Nobody likes conflict. Life would be so much easier if we didn’t have to deal with it every day. We see it at work, school, and in our personal lives. Unfortunately the place it seems to really take root and grip our emotions tends to be in our romantic relationships. When there is an underlying issue that is unresolved, sometimes people choose to ignore it and let it lie. But that is actually setting yourself up for a disaster. It’s like a ticking clock ready to explode.
Here are five suggestions on resolving conflict in your relationship.
1. Define the issue.
You and your mate should have a conversation where you actually define exactly what the problem is. This is where you can find out if you’re actually both on the same page. Believe it or not, sometimes a person is upset about something and the other actually has no idea what it is.

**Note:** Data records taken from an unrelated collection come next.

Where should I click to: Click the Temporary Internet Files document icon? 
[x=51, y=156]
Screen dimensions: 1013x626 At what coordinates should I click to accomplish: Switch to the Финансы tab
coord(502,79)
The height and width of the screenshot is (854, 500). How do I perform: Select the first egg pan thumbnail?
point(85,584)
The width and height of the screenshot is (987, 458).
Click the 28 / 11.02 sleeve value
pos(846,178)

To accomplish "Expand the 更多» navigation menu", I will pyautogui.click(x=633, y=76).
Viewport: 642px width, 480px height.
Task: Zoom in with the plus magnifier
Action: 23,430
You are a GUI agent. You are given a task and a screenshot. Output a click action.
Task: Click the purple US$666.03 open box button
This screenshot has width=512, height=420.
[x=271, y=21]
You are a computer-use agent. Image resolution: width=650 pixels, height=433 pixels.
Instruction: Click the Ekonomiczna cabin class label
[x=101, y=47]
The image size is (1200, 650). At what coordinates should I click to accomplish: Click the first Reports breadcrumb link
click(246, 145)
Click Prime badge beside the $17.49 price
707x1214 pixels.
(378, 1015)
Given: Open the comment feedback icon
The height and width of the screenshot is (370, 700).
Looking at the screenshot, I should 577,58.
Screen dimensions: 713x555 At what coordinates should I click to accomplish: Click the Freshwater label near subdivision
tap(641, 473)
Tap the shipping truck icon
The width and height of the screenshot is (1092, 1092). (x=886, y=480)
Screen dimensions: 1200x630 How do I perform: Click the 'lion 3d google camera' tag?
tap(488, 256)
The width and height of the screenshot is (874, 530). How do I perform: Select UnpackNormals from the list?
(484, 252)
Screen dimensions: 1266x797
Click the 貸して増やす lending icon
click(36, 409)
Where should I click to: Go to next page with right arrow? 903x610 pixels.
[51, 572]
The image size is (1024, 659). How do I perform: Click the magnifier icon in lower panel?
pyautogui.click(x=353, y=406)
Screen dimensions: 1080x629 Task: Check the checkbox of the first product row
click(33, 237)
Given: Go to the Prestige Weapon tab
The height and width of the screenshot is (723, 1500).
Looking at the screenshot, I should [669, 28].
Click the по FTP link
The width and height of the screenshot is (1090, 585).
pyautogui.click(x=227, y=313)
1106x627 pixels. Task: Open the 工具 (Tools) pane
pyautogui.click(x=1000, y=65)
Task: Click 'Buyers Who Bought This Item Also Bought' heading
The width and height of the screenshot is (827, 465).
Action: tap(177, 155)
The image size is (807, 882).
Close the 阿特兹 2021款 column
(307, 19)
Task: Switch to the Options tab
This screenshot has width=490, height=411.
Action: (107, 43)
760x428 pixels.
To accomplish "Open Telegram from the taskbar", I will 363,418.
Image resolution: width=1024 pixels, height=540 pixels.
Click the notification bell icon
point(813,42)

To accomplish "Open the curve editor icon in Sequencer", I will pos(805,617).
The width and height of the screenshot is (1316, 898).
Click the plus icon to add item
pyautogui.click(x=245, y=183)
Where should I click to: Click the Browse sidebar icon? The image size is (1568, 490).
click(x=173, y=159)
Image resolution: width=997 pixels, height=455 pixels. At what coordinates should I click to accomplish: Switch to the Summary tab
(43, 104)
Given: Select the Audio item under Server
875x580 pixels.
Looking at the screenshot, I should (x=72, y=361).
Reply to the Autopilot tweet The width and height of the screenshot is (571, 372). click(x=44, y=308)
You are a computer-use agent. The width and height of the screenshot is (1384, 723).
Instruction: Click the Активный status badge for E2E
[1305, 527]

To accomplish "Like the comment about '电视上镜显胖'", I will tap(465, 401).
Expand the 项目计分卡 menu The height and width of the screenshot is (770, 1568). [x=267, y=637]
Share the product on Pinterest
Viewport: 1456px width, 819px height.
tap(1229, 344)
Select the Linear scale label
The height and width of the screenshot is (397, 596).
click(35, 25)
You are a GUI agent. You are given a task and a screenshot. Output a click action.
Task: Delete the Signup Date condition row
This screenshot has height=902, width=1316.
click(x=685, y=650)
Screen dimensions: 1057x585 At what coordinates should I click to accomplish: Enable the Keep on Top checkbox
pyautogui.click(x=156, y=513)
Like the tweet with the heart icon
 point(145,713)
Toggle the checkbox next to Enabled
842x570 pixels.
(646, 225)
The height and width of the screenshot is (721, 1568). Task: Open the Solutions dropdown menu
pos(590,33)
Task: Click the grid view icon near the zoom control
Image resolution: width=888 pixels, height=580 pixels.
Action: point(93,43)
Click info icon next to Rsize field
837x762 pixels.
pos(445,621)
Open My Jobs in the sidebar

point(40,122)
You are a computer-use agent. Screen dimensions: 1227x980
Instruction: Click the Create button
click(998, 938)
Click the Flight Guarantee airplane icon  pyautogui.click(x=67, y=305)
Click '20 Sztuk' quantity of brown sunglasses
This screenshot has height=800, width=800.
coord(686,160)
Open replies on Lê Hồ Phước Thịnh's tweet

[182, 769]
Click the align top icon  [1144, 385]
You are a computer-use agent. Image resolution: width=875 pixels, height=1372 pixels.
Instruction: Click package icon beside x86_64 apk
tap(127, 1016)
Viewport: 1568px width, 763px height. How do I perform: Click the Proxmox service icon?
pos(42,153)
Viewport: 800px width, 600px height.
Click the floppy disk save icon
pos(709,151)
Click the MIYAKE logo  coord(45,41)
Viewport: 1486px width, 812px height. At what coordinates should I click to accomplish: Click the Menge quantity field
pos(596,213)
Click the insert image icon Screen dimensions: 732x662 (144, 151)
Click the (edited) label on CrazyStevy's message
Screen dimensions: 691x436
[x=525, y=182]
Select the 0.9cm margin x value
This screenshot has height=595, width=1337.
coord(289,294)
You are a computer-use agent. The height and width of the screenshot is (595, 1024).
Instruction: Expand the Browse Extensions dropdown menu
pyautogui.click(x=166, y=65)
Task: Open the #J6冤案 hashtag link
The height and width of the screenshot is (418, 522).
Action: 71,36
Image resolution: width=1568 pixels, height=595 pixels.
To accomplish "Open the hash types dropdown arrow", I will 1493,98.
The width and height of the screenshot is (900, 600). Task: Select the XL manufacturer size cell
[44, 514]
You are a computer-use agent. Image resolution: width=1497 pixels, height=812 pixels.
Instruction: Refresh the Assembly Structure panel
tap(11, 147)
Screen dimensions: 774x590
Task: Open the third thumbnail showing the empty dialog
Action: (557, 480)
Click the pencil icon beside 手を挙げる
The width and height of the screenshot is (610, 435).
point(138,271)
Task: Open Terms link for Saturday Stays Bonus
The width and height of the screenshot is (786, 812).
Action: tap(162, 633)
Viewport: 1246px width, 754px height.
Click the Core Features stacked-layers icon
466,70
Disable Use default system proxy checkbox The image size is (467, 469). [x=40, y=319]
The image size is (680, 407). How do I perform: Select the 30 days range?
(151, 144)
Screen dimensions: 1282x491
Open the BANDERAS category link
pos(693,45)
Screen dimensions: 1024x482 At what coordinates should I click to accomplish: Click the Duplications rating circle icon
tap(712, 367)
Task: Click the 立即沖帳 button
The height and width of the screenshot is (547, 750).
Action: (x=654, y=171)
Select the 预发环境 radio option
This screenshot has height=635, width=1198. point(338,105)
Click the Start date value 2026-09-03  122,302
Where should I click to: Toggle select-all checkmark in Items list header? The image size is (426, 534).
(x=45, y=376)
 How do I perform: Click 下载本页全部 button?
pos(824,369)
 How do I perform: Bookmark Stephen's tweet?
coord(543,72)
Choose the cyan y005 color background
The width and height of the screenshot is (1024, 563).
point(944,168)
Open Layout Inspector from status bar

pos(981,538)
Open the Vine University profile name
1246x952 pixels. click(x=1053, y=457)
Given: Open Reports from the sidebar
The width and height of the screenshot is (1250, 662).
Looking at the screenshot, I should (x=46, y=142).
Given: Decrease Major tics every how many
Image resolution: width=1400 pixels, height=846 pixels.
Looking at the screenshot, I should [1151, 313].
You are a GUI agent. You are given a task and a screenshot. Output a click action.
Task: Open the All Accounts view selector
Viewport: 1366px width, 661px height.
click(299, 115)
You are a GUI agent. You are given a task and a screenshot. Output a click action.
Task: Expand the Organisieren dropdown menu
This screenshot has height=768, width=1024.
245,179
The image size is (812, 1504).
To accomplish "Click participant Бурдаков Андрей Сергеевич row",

2. Face the problem head on.
Don’t avoid it once you know what it is. Choose to have a dialogue with your mate about how you both feel about the problem. Avoid trying to get the person to agree with you. This is the opportunity to face the issue and not ‘sweep it under the rug’ as people say. When it’s avoided, all that does is create more build up. Because as time passes the unresolved problem is heightened with each added conflict.
3. Learn to see the other person’s point of view.
When you take a moment to see the perspective of the other person, it might give you an idea of how to handle the situation. Learning to be more empathetic to another person’s feelings can really do some good in resolving any conflict.
4. Make a decision
Once you’ve both defined what the problem is, it’s time to make a decision. Is this an issue that can be solved? Perhaps it’s an issue that cannot and it involves acceptance.
For example, you may be having conflict because you love socializing and going out all the time, but your mate prefers to be low-key and have quiet nights at home. This is a case of different personality types and you shouldn’t make that become a root of conflict. This is a case where you have to make the decision to either accept the person for who he/she is, or you could ask yourself if this is worth fighting over. Perhaps choose to enjoy your socializing with a friend and allow your mate to enjoy his/her introverted nature at home.
5. Timing is Everything.
Choosing the wrong time to discuss an issue can escalate the problem further. If your mate just got home from work, don’t dump all the troubles on him/her as soon as he/she walks in the door. Allow some time for the person to relax and decompress from all the hours at work. It allows you to have some small bonding time before you dump a load of conflict on the person.
Also avoid bringing up heavy conversation if you’re both hungry, tired or working on something. Be patient and allow for discussions at better times when you can both contribute with 100% attention.
Always remember to choose the right time to discuss conflict.